-------- Source document

The university’s budget has been slashed to and peeled off the bone.

Factoid:

Our Leader’s elaborate building campaign, which could bankrupt a healthy institution in good times, continues apace.

Factoid:

Caps on class sizes have risen into the stratosphere. Lecturers and instructors — nontenurable faculty who teach four or five sections a semester — groan under obscene courseloads, with ten times more students than anyone could reasonably be expected to teach adequately. Tenure-track and tenured faculty also find themselves facing classrooms filled with more students than they can teach. Faculty are eliminating most or all writing assignments and assessing performance on the basis of a few machine-graded, computerized exams.

Factoid:

HR staff have been seen acting strangely. They refuse to meet your eyes, and at “benefits fairs” their responses to questions make it clear they’ve been told, on pain of dire consequences, to keep their tongues on a tight leash. One of them remarked to a colleague, semiprivately, “Oh…you don’t know what’s happening.”

----------------
-------- Task inputs

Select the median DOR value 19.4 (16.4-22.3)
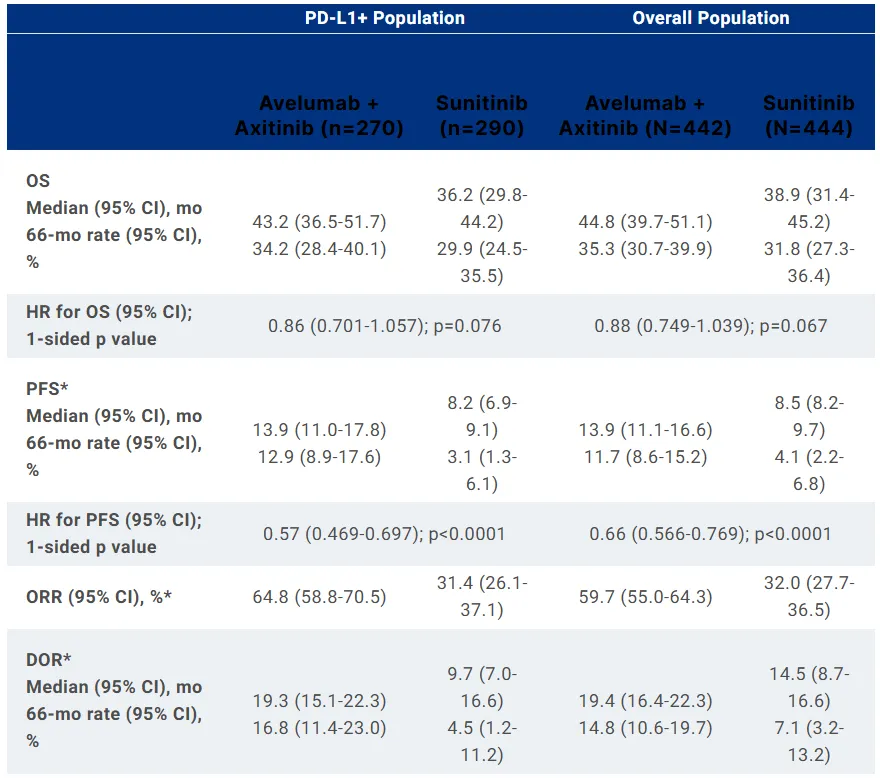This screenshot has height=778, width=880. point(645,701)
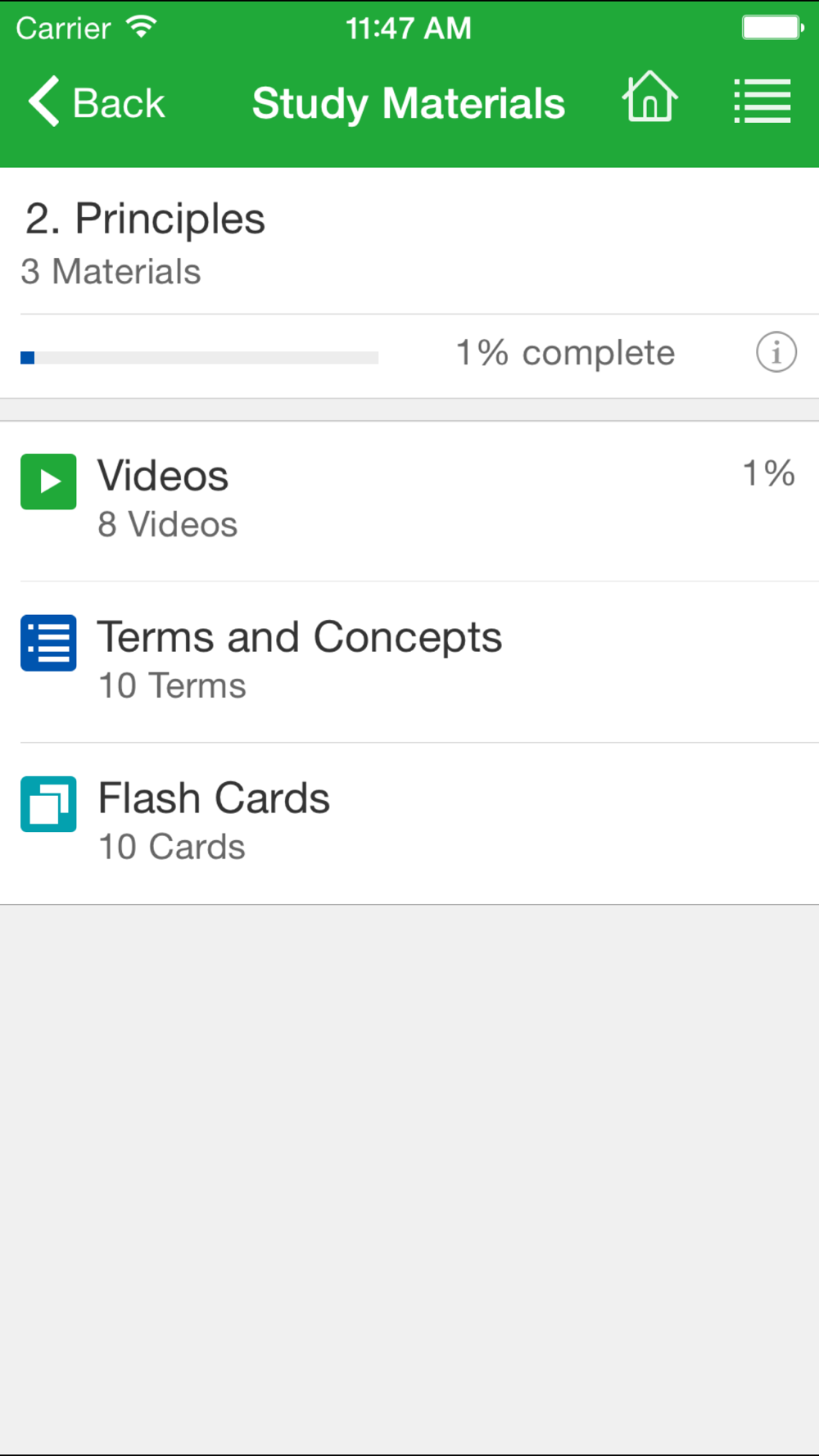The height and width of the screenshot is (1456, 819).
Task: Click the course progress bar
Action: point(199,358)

----------------
-------- Task inputs

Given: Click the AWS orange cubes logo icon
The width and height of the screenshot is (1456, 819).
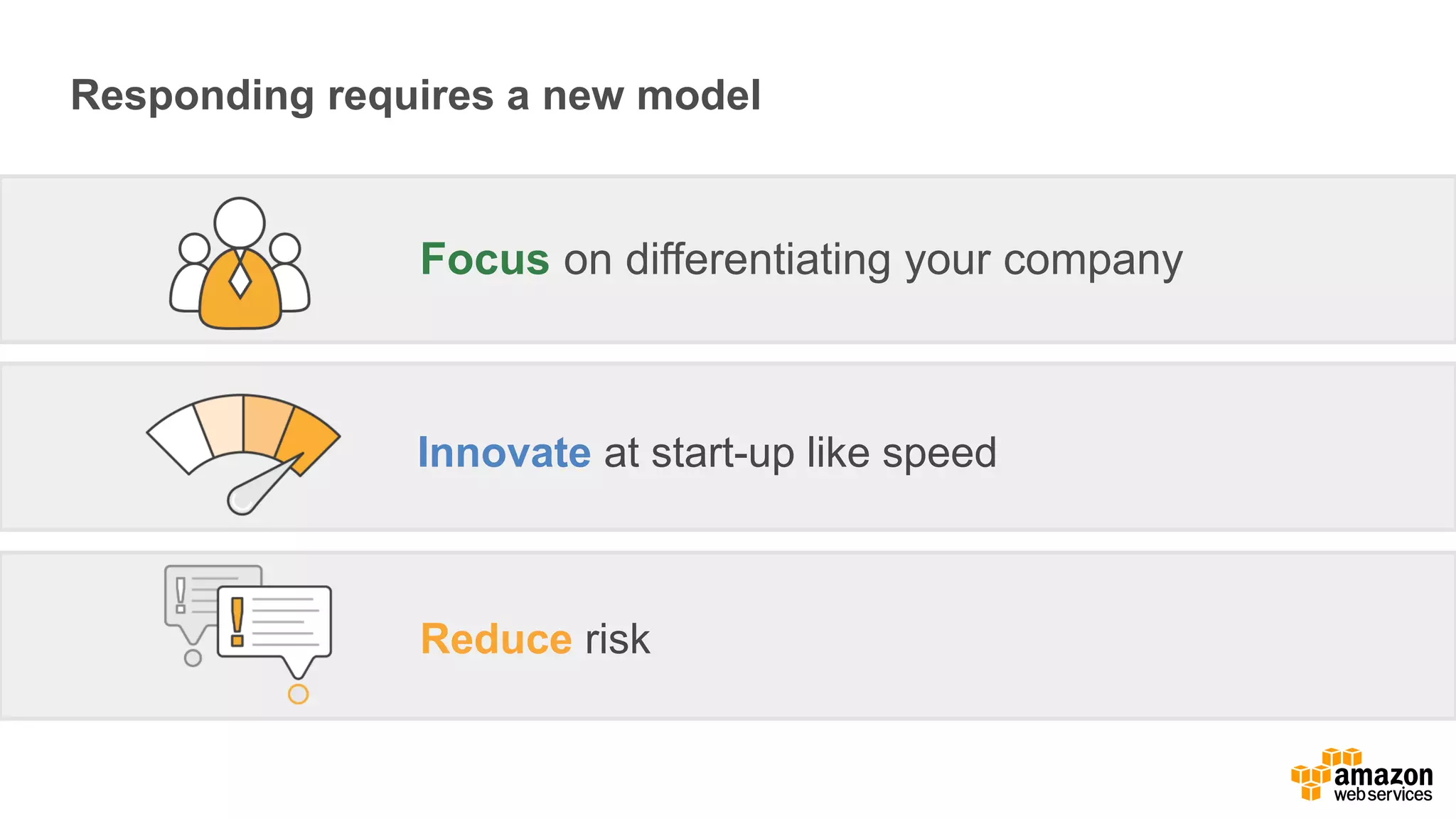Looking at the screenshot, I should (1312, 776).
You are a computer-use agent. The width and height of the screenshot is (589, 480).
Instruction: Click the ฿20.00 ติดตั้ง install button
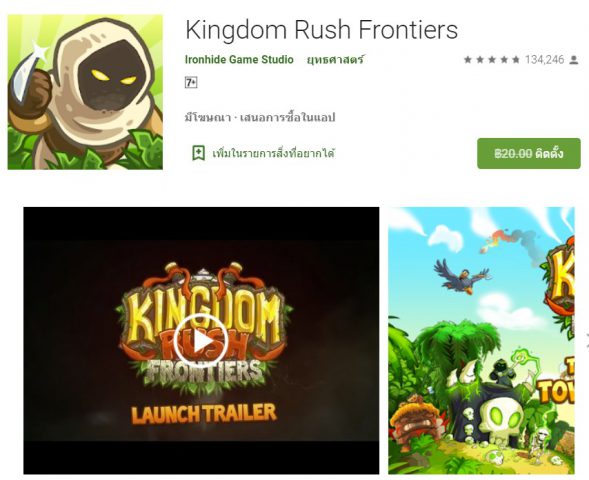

----------------
-------- Task inputs

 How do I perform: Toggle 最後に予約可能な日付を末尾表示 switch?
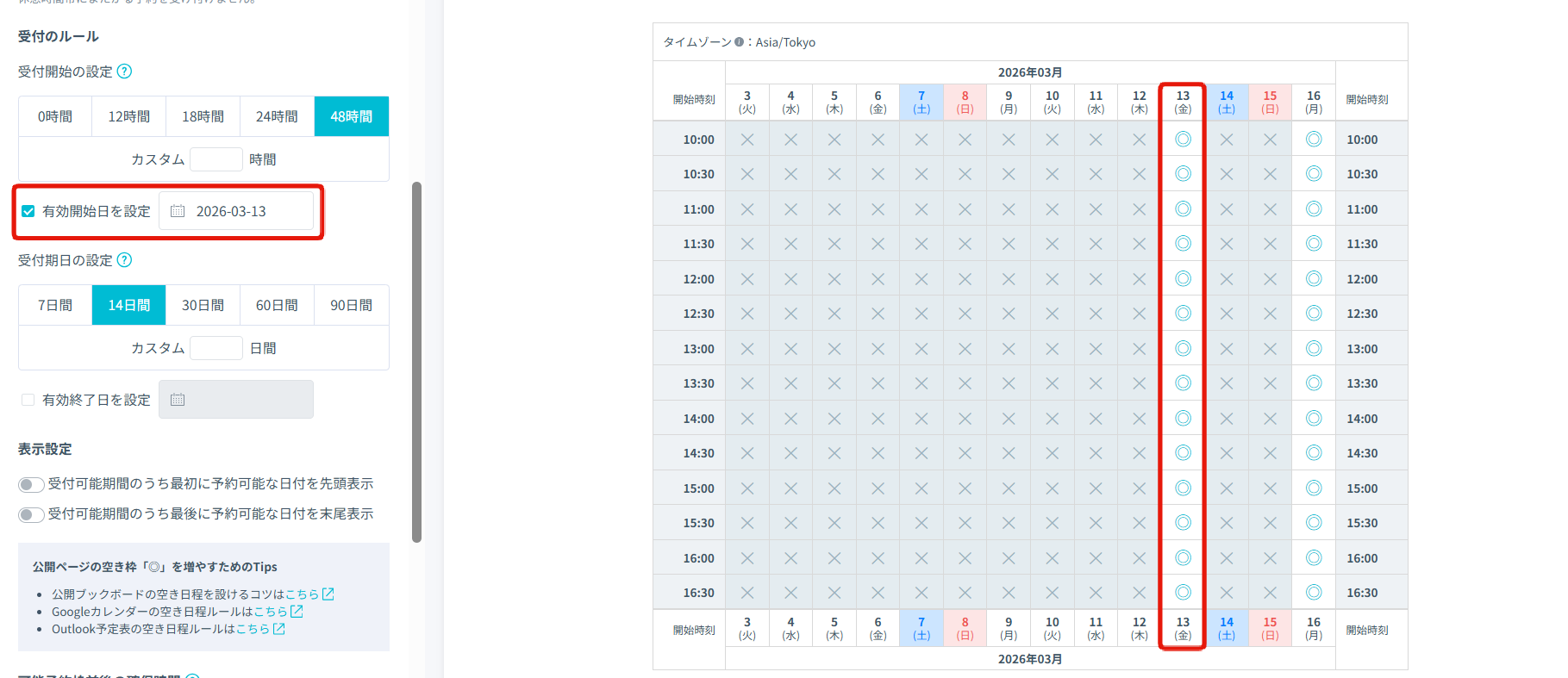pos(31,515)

----------------

◆ Stated exercise 1 ◆
Output the records from the line containing "Given: Click the AWS orange cubes logo icon" up to and including the line containing "Instruction: Click the", omitting the pictures.
◆ Stated exercise 2 ◆
Pick up the text about the university's budget cuts and continue it past its last sentence.
The records bear no relation to the text about the university's budget cuts.

◆ Reply 1 ◆
Given: Click the AWS orange cubes logo icon
The width and height of the screenshot is (1456, 819).
Looking at the screenshot, I should (1312, 776).
You are a computer-use agent. The width and height of the screenshot is (589, 480).
Instruction: Click the ฿20.00 ติดตั้ง install button

◆ Reply 2 ◆
Factoid:

Administrative staff who do know what’s up have leaked hints that something very grim is slouching toward Bethlehem.

What to Make of It?

Heaven only knows. I hesitate to assume the worst, although knowing that place, anything is possible. If we do indeed face layoffs, I would be high on the list of the expendable. My job is exempt, meaning my contract says I can be canned at any time, for no reason. Although one could argue that our office supports the university’s core mission of research and publication, others could say faculty could get by just fine without us. If the bad news is “only” a hiring freeze (unlikely: the last hiring freeze was not announced from the balcony with trumpets blaring fanfares), my job will still be at risk, since the director of the graduate program whose students staff our office walked with short notice this summer. A hiring freeze will mean he can’t be replaced, which will mean his program will die instantly, which will mean my office will quickly go away because my staff will disappear. In either event, I lose my job.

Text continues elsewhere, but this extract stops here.